An increase of disaffected people, disassociated youth and deranged adults follows population growth. That is simply the way the world works. It is an increase of percentages.

While our small, community schools yet today remain the tight-knit schoolhouses of the previous generation – they won’t be for long. Their nature will change as they grow. The nature of a 4A/5A school changes with the increase in student numbers. 

The threat of shooting at a Wood County school will increase as the population grows.

The three schools mentioned above are unique facilities which reflect the communities they serve. In many ways, they are the centers of social life and are truly treasures of each community.

They unfortunately all share one characteristic: they are all walk-up and drive-up schools. It is possible to freely walk up to the front door of each school. 

It is also possible, at each school, to drive a vehicle to within feet of the main entrance (or any of the numerous other building accesses) without vetting or clearance. There is no stand-off from the school buildings. 

Physical security requires an area of enhanced security – a stand-off zone.

A stand-off zone serves many purposes. It limits the entry points onto school property, regulates traffic flow and parking, and most importantly channels both vehicles and pedestrians onto paths which can be monitored.

The distinction is stark. Without a stand-off zone (as each of the three schools is today) the school staff could first be made aware of an active shooter when the shooter appears at the door with an assault rifle. With a stand-off or outer security zone, there is a reasonable chance of detecting the shooter before the shooter reaches the school. 

If the outer security zone is strong enough, it can even deter a shooter from targeting the campus. 

Stand-off distance buys time. Time is what school resource officers and school staff need to interdict a shooter and safeguard students.

There have been many significant improvements to school security at our Wood County schools – from procedures to door-locking mechanisms, from hiring of police officers to arming of teachers. What remains largely unchanged, however, is the ease of access to the school buildings themselves. 
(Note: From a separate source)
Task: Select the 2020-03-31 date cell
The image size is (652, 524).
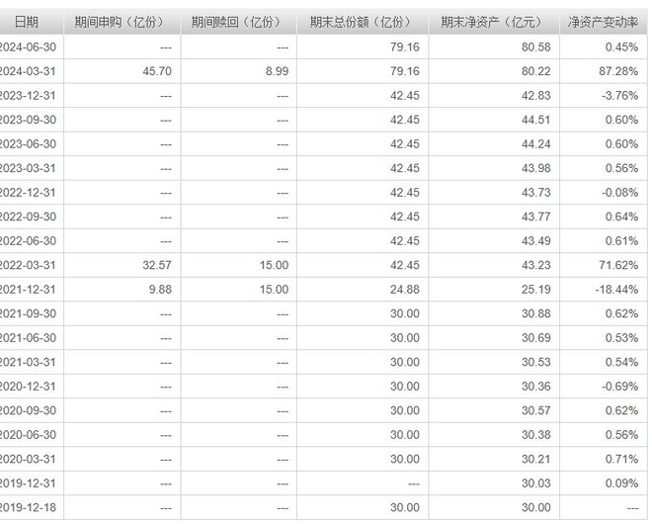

Little, or no, stand-off distance is a huge vulnerability to our schools’ physical security.

Since the end of the Cold War and the resurgence of terrorism against American facilities overseas and within our national boundaries, the federal government instituted physical security improvements to all government facilities. These building features are very effective at complicating, even thwarting, attacks against U.S. installations.

These techniques include placements of fencing, gates, ditches, berms, bollards and other physical obstacles. They are low tech, but they work. 
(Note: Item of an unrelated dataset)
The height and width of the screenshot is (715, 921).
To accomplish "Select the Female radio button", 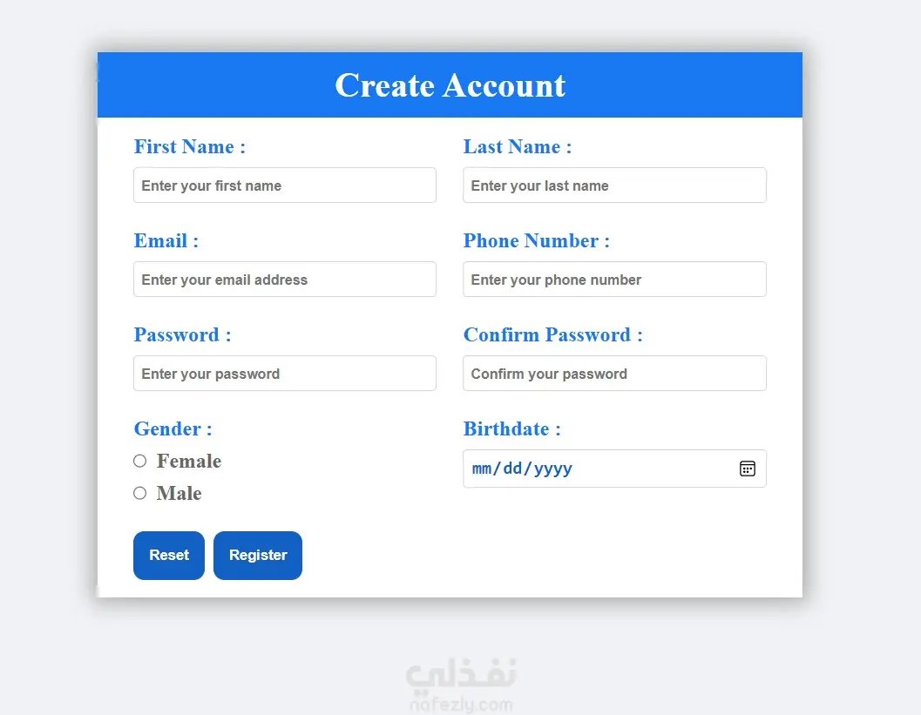I will (x=139, y=461).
When coupled with improved surveillance of the routes through which vehicles and pedestrians are channeled, a standoff zone is created which allows interdiction of a perpetrator before the attacker tries to access a building.

It is time to build these physical security measures into our public school campuses. There is ample expertise and experience in building, or adding, such measures. Basic physical security planning is available for review in unclassified documents such as the Department of Defense Engineering Facilities Planning Manual and the Unified Facilities Antiterrorism Standards for Buildings. Liaison with a Defense Department office such as the Naval Facilities Command is warranted. 

But it really does not take any government experts. At its most basic level, what is required is a perimeter fence which regulates – through the use of gates – vehicular entry to the campus, an interior fence surrounding the school building itself which regulates pedestrian entry into the building, and surveillance. 

The modifications will not be cheap, but compared to the unfathomable cost of loss of life from such an attack, it is very affordable. 

It will also require a change of mindset of school administrators, teachers, parents and students. The easy manner of coming and going from school that all adults presently have in collective memory must go. In its place must be recognition that our children are protected against any berserker who seeks to create carnage.

That is a fair exchange, and in the 2022, a necessary one.